Yet in retrospect, the creation of the Mayor’s Film Office, significant as it was, can be seen as simply one piece of a much larger and more pervasive shift introduced during Lindsay’s two terms in City Hall. It is a change in sensibility so pervasive — from the city as a place of function, in essence, to a place of pleasure — that today it surrounds us, almost invisibly, having quietly revolutionized the way we think about the meaning and purpose of New York and other American cities.
To understand and appreciate this subtle yet tectonic shift there is no better guide, ironically, than those last two films of the pre-Lindsay era, The Pawnbroker and A Thousand Clowns, which serve almost perfectly to frame the dramatic change in perception that was about to come.
Sol Nazerman (Rod Steiger) opens his East Harlem pawnshop in The Pawnbroker, 1965. [Credit: Photofest]
The Pawnbroker centers on a middle-aged Holocaust survivor named Sol Nazerman (played by Rod Steiger), the proprietor of a decrepit pawnshop on East 116th Street, who fills out his days in his shabby store amidst a universe of unwanted objects — clocks, jewelry, appliances, musical instruments — and trudges to work and back each day through the grim streets of East Harlem.
Though the horrific past of its protagonist gives The Pawnbroker its special import and trajectory, it is easy to look beyond the particulars of the story to see the film in broader terms, as a fine-grained portrait of the kind of ordinary working life that prevailed across much of Manhattan in the first half of the 20th century — the city that remained very much in place through Mayor Wagner’s three terms in office. It is, in fact, a portrait of the classic industrial city: a place of endless labor, devoted primarily to the making, moving and selling (in this case, reselling) of physical goods. (Nazerman’s pawnshop, in its way, represents one small corner of the vast wholesale and retail industries that did so much to build and sustain the city’s economic engine for more than a hundred years, from the 1850s to the 1960s.) For Nazerman, as for so many of the unsung millions of men and women who toiled in the city’s factories, warehouses and stores, the city is above all a place for work: a cheerless, essentially functional environment in which to spend five or six days each week, to be valued as a place of gainful employment, perhaps, but certainly not to be treasured as a source of delight or even regarded as a setting or “landscape” at all. Indeed, Nazerman barely notices the city as he walks to and from his shop each day, except to observe an occasional strange sight or distant horror, triggering a flashback of his nightmarish past. Otherwise, the gray, gritty city simply passes by — not a “place” at all, really, but merely a serviceable location for economic activity.
A Thousand Clowns offers a completely different view of the city — and not only (or even mostly) because its main character, a comedy writer named Murray Burns, played by Jason Robards, is part of the city’s new “post-industrial” economy rather than the older, goods-oriented commercial world of Sol Nazerman. In fact, during most of the film, Murray is out of work, having chosen sometime earlier to quit his job on a children’s TV show. Instead, he spends his time touring the city with his live-in nephew (Barry Gordon) and a new girlfriend (Barbara Harris) — meandering the streets and parks on foot and by bicycle, binoculars in hand, seeking out picturesque corners of the urban landscape, enjoying a range of unusual or eccentric attractions (often on or near the water’s edge) outside the mainstream of busy, white-collar Manhattan. His relationship with the city is based not on its role as a center for commercial activity at all, but on something else entirely: as a kind of spectacular, full-sized stage set, through which he is free to wander joyfully, like an overgrown child, finding delight in its endless surprises and discoveries, its hidden corners and unexpected vistas. For Murray, the great urban construct that is mid-century New York serves, at some level, as a giant playground.

### WRITTEN REQUEST 1
List every actor the essay on New York in two 1960s films names as appearing in those films.
### WRITTEN REQUEST 2
Go on with the essay on New York in two 1960s films from its last sentence.
The items that come after this essay on New York in two 1960s films are separate material.

### INFORMATION SUPPLIED
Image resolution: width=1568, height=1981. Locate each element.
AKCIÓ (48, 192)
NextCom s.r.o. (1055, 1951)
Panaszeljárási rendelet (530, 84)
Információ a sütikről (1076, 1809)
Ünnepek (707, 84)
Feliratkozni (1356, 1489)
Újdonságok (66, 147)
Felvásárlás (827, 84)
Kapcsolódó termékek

### FINAL RESULT 1
Rod Steiger, Jason Robards, Barry Gordon, Barbara Harris

### FINAL RESULT 2
Murray Burns (Jason Robards) and his nephew (Barry Gordon) touring the East River waterfront in A Thousand Clowns, 1965. [Credit: James Sanders]
If Sol Nazerman’s New York was, in some real way, the city of Mayor Robert F. Wagner — a gray, functional environment, devoted almost entirely to commercial pursuits — then A Thousand Clowns perfectly presaged the new urban vision that John Lindsay and his colleagues sought, consciously or not, to put forward: a new, officially sanctioned spirit in which the city was actually to be enjoyed as a place.
The notion itself was hardly new. For decades, individual writers, artists, filmmakers and others had drawn attention to the distinctions and pleasures of New York as an urban environment, one that — though devoted largely to commercial purpose — could offer a romantic, exciting, even delirious sense of place. But rarely, if ever, had there been any official approval or appreciation of the city’s existing physical environment, as such. Indeed, by the late ’50s and early ’60s — as urban renewal and highway programs leveled and rebuilt one neighborhood after another — exactly the opposite was true. “Everyone, it would seem, is for the rebuilding of our cities, with a unity of approach that is remarkable,” the editor and critic William H. Whyte observed in 1958, in his introduction to The Exploding Metropolis. “But this is not the same thing as liking cities,” he continued. “[M]ost of the rebuilding under way and in prospect is being designed by people who don’t like cities. They do not merely dislike the noise and the dirt and the congestion. They dislike the city’s variety and concentration, its tension, its hustle and bustle.”
By contrast, Lindsay and his colleagues generally liked cities, in the sense described by Whyte and portrayed in A Thousand Clowns. But that was only part of it. In a striking variety of ways, Lindsay and his team would also seek to promote the other notion suggested by the 1965 film: that the urban landscape of New York could be considered a kind of giant outdoor “stage” — one that could be enhanced, moreover, as a theatrical designer or art director might transform a stage or film set: with “scenic” improvements that would allow it to serve as a setting, or frame, for the widest imaginable range of public and private pleasures.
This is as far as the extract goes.